Research Alters E. coli for Gains in Ethanol Production

Biotechnology and bugs may seem like two words that shouldn’t be in a sentence together, but a microbiology professor from the University of Florida (UF) thinks they could be beneficial to ethanol production.

“With the cost of imported oil reaching record highs, we can use this new technology to produce ethanol for about $1.30 a gallon,” Microbiology Professor Lonnie Ingram said. “Ethanol will stretch the nation’s fuel supply and make gasoline burn more cleanly. Gasoline-ethanol blends also boost the octane rating of automotive fuel.” Ingram works at UF’s Institute of Food and Agricultural Sciences, and has genetically engineered E. coli bacteria, the bug part of his ethanol equation, to produce fuel ethanol from farm wastes such as corn stems, cobs and leaves.
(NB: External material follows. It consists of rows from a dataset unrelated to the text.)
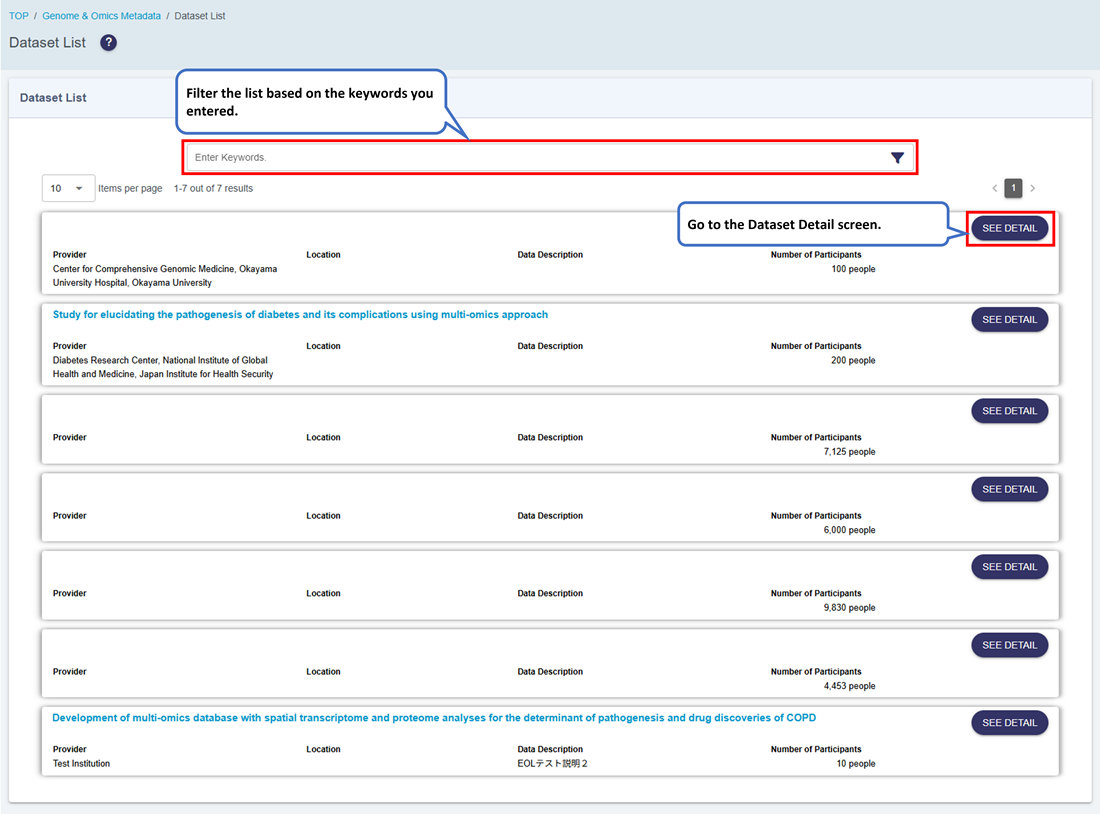
Task: See detail for dataset with 7,125 people
Action: tap(1009, 411)
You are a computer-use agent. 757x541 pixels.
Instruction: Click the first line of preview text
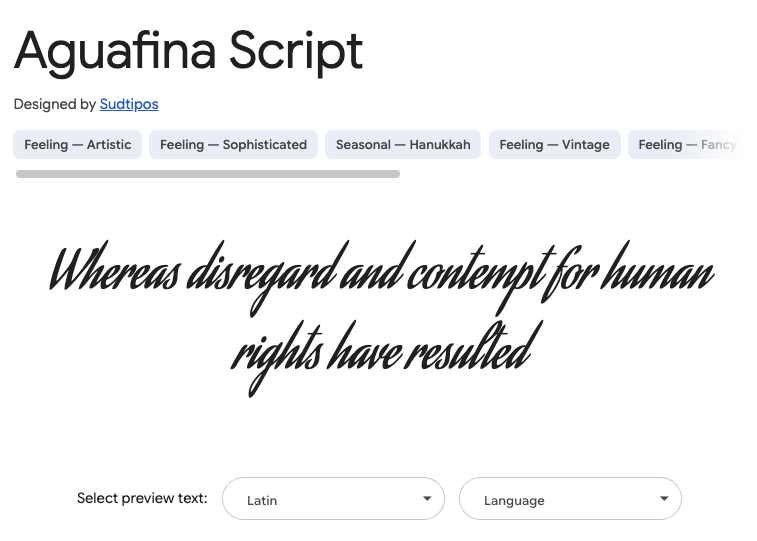381,277
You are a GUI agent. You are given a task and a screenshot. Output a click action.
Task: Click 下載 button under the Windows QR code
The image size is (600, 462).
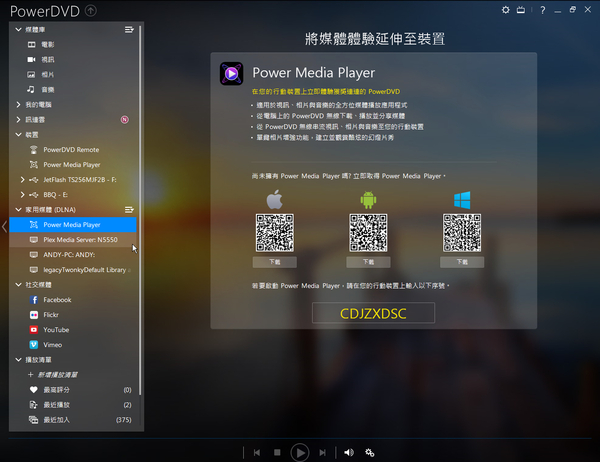coord(462,262)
A related technology can be used to produce biodegradable plastics from biomass. He spoke about the technology in front of Congress, and stated that the genetically engineered E. coli bacteria is capable of converting all sugar types found in plant cell walls into fuel ethanol. A recent report from the U.S. Department of Agriculture and DOE indicates that more than one billion tons of biomass can be produced on a sustainable basis each year. Converting this to fuel ethanol could replace half of all imported petroleum in the United States. Greg Luli, vice president of research for BC International’s laboratory at the Sid Martin Biotechnology Center in Florida, said the firm plans to build a 30-million-gallon biomass-to-ethanol plant in Jennings, Louisiana. The plant’s technology and process will be based upon Ingram’s genetically engineered bacteria. Until now, all of the world’s fuel ethanol has been produced from high-value materials such as Cornstarch and cane syrup using yeast fermentations. In 2005, more than 4.5 billion gallons of fuel ethanol will be manufactured from cornstarch and used as automotive fuel. Ingram said his technology should further expand ethanol production by converting celluloic waste into fuel ethanol, more than doubling current ethanol production. The bioconversion technology was selected by the U.S. Department of Commerce to become Landmark Patent No. 5,000,000; and is being commercialized with assistance from the U.S. Department of Energy (DOE). Massachusetts-based BC International holds exclusive rights to use and license the UF-engineered bacteria.